China which needs raw materials because of its huge economic expansion has shown that it can be accessed through peer-to-peer negotiation and diplomacy; without any brutalization, plunder, humiliation, and murder to which Africans have been accustomed. African leaders have become increasingly attracted to this new way of dealing. By the way, Sékou Touré was the first African leader to visit China, in 1960. Not only that, when Western companies found that their profits were not high enough from the exploitation of African minerals, China bought them outright; as it happened with US-Australian Rio Tinto in 2016, from which China’s public-private company Chinalco bought bauxite (the main component of aluminum) mining in Guinea which has the second-largest bauxite reserves in the world, second only to Australia.

In 2017, China and Guinea concluded a deal in which China undertook a $20 billion development program in exchange for jointly operating its mines with the Guinean state. To date, China has made it possible for several regions and a large part of the capital Conakry to have electricity and drinking water.

Meanwhile, the signatory of this agreement, Alpha Condé, surely corrupt and more interested in his personal coffers than in those of Guinea, like many others before him, modified the country’s constitution by eliminating the two-term limit on power and ran for a third term. Irregularities or not, he won the election with 60% of the vote, against 33.5% for his main opponent, the liberal Cellou Dalein Diallo.

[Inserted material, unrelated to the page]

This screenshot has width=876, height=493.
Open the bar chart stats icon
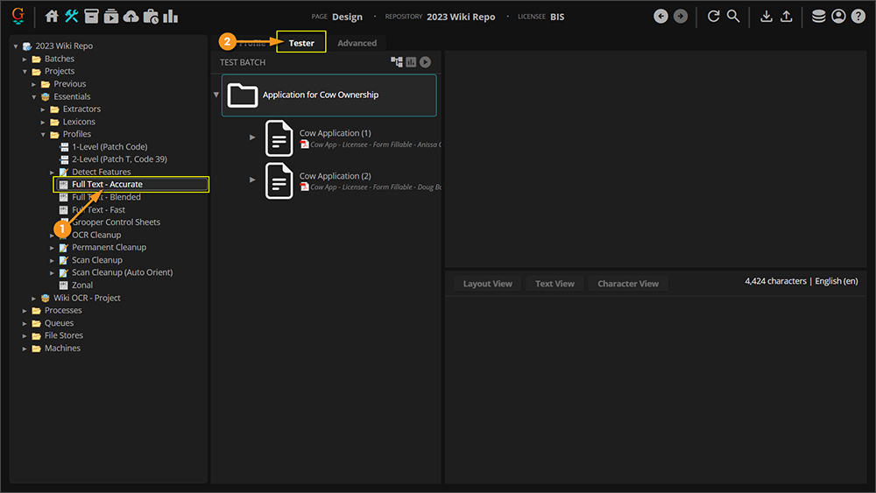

This “obsession” with modifying the constitution (which is a replica of the constitutions of his former colonies, more adapted to France or Great Britain than to their national idiosyncrasies, but that is another story) in order to perpetuate in power is very difficult to analyze, attending to the Western media, as some leaders are demonized for it, such as Condé, and others are praised, such as Alassane Ouattara in neighboring Côte d’Ivoire, who has done exactly the same thing at exactly the same time. As French analyst Leslie Varenne points out, Macron congratulated Ouattara with a kind letter when he was elected, while he brandished threats against Condé for the same action.

And then came AFRICOM

In the last 13 years, all the military coup leaders in Africa have been trained and instructed by AFRICOM. And this has very little to do with constitutional order or democracy.

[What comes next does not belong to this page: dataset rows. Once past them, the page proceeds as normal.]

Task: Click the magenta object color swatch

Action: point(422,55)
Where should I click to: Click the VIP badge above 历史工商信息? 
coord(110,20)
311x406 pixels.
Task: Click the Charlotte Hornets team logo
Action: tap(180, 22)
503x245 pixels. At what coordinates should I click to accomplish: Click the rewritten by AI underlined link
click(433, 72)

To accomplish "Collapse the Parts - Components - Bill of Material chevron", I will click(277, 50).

In the international sphere, the correct thing to do is to condemn all coups. Some do so with cynicism, such as AFRICOM General Carter Ham, who, when asked about a coup by one of his boys, lamented that there was too much focus on tactical and technical training, and “we should probably spend more time on training in values, ethics and the military ethos”. And others with sincere irritation, such as China over the coup in Guinea, which has been surprising because it never meddles in other countries’ internal affairs, but this time it has declared that it hopes “all parties can remain calm and exercise restraint and, in the fundamental interests of their country and people, resolve the issue through dialogue and consultation, and maintain peace and stability in the country”.

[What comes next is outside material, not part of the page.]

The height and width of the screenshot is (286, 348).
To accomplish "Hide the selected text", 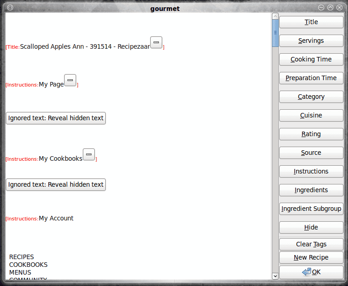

On September 5, Colonel Mamady Doumbouya, a French citizen, married to a French woman, a former French legionnaire, with military training in France, “Israel”, Britain, and AFRICOM, who served in anti-terrorist operations in the Sahel and Afghanistan, led a group of soldiers who stormed the presidential palace and arrested the president. On public television, he calmly declared that they considered President Condé illegitimate, suspended the constitution, closed all borders, and seized power until democratic elections were organized. He did not forget to reassure foreign investors, as all coup leaders have done in recent years that their interests in the country would not be affected. But this is the key to the coup. Which kind of investors was Doumbouya referring to? Because, for the moment, the price of bauxite has skyrocketed and the main affected country is China, which is the main recipient of Guinean bauxite.

We already know that speech is not one of his gifts. We must look for the classic “renegotiation of mining contracts with China” among the measures he will announce, as the other AFRICOM boys have done. This is infallible proof that they are pawns on the chessboard of the new US-China cold war over natural resources on African soil.